### Goal of the exercise
Wherever the string "Close" turns up in the data, copy the whole line.

[Stored dataset items]
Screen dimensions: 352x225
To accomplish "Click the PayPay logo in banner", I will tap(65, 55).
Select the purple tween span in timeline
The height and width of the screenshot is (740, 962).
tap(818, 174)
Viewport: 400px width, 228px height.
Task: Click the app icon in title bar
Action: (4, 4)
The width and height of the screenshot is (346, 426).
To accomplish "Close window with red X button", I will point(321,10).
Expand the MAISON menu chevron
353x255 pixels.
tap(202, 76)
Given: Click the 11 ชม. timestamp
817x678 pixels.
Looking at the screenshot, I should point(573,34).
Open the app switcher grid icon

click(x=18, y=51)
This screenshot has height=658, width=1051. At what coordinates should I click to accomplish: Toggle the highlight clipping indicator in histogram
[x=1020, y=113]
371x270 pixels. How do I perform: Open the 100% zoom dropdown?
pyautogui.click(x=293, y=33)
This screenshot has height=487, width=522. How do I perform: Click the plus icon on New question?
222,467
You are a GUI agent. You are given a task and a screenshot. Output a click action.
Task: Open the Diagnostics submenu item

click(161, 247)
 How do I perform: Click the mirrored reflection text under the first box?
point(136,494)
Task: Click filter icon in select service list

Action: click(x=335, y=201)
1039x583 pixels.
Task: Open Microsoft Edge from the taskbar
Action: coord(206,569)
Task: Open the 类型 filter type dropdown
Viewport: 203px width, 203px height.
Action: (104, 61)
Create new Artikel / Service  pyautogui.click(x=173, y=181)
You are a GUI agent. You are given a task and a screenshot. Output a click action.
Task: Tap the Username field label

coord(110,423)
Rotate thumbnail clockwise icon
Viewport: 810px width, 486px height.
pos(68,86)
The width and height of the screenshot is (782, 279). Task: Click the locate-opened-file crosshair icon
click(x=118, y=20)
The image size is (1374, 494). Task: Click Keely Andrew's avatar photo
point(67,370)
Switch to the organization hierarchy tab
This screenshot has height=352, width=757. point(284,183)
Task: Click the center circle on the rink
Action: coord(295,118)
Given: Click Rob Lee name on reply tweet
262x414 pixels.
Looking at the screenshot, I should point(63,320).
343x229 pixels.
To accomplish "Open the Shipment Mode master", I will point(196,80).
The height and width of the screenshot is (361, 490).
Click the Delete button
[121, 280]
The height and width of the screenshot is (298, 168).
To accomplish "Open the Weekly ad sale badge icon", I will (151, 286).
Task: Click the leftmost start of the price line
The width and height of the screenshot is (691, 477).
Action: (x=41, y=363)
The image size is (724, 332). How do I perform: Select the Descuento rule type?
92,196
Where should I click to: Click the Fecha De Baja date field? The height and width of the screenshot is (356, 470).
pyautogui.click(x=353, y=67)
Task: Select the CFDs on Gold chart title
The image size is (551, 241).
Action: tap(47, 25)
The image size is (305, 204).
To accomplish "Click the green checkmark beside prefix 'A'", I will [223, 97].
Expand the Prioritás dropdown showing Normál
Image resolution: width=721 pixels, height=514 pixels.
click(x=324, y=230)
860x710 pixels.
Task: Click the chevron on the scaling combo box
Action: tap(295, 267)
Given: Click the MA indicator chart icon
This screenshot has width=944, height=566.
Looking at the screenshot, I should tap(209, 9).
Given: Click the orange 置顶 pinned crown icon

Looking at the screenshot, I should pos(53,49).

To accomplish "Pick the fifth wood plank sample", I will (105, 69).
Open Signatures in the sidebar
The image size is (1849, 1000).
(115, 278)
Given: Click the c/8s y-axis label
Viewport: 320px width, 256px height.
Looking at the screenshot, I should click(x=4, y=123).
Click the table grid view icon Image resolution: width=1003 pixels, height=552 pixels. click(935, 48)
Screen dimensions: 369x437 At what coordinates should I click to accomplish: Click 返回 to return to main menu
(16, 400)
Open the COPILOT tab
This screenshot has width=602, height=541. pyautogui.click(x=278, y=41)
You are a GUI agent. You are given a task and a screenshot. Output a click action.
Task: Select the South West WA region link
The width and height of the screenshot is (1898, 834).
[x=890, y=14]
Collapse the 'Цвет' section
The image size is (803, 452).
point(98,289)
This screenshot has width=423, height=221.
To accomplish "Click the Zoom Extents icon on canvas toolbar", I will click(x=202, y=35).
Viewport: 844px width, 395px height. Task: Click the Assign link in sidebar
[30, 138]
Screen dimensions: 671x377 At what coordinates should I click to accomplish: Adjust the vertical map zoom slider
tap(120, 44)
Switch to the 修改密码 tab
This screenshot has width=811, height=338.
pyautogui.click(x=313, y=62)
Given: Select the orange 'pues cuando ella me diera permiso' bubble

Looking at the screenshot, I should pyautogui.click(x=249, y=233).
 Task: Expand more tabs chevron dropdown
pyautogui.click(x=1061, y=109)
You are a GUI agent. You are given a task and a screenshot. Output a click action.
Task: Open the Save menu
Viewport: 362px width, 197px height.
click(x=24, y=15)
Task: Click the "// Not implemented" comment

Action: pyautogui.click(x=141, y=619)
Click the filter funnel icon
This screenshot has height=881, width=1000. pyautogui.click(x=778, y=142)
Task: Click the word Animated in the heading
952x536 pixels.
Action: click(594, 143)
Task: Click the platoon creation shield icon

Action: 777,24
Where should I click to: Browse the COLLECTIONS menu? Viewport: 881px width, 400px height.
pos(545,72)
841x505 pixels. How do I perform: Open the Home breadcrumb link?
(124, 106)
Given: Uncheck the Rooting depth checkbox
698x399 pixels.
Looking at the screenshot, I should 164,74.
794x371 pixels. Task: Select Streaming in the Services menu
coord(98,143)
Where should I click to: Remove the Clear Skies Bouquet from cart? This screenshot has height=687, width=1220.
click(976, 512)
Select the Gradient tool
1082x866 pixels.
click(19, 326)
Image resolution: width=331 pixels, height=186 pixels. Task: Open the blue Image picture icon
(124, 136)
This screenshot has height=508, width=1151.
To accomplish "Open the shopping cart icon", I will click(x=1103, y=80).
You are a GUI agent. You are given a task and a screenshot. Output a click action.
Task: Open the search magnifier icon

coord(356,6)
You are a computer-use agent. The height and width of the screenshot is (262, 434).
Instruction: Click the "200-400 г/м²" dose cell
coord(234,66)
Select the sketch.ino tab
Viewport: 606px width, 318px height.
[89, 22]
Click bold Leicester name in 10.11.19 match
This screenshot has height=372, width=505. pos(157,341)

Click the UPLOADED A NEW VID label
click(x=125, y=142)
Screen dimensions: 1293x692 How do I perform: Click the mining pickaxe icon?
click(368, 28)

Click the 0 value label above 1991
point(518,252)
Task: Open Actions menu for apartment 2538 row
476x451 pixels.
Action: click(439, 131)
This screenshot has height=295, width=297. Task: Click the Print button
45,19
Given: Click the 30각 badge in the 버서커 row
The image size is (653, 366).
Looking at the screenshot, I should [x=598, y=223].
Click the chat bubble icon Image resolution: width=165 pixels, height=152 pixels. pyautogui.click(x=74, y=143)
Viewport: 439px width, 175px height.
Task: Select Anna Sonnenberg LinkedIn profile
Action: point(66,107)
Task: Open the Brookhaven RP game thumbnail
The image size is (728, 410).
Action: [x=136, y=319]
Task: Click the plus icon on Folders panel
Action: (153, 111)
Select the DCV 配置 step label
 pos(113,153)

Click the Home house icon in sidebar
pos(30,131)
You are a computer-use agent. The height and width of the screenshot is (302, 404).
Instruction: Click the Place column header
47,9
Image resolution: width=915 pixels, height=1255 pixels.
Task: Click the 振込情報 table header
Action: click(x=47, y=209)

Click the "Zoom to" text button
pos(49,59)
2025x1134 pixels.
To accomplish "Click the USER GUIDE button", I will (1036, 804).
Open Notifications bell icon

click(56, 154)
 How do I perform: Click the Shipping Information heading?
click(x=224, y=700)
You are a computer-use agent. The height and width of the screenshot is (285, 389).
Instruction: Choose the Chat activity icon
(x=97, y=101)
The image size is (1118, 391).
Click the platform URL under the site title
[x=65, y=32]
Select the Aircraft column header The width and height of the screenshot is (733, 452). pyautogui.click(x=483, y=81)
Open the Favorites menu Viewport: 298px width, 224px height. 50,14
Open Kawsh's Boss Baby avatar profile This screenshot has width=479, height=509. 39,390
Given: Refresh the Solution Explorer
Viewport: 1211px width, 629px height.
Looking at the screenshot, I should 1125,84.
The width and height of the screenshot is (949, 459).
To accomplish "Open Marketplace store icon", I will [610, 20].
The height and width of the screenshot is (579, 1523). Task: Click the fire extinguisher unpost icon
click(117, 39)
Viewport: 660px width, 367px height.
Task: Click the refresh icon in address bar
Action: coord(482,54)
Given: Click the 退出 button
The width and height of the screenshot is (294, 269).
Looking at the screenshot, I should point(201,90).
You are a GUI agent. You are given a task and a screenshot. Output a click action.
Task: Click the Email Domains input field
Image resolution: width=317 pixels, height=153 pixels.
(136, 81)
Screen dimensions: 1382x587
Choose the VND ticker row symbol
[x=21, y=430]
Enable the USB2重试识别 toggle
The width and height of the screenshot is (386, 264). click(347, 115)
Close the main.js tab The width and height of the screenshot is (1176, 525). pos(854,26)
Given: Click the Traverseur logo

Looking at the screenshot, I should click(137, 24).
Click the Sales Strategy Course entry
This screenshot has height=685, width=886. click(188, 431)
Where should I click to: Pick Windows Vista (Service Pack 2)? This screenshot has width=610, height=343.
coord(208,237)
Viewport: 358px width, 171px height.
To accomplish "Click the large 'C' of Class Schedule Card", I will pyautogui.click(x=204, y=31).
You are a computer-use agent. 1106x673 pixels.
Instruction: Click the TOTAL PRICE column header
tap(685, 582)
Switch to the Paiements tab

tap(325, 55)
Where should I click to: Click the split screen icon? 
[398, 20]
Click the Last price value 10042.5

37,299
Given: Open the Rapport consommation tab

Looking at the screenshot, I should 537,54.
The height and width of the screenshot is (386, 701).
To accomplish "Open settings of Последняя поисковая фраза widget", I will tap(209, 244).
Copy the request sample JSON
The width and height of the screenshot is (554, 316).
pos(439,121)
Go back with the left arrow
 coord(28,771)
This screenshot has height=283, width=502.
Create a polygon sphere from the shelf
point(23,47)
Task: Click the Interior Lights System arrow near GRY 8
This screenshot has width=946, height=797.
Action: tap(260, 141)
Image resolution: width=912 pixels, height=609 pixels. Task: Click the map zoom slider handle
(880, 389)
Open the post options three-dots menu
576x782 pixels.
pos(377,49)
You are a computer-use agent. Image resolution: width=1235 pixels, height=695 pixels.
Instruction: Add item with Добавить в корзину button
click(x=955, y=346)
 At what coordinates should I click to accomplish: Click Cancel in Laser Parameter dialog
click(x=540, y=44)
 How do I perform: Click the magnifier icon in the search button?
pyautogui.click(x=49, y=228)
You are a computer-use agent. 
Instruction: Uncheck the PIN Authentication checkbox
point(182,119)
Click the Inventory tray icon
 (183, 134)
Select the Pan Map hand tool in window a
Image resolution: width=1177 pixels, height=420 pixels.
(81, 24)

### Written response
To accomplish "Close window with red X button", I will point(321,10).
Close the main.js tab The width and height of the screenshot is (1176, 525). pos(854,26)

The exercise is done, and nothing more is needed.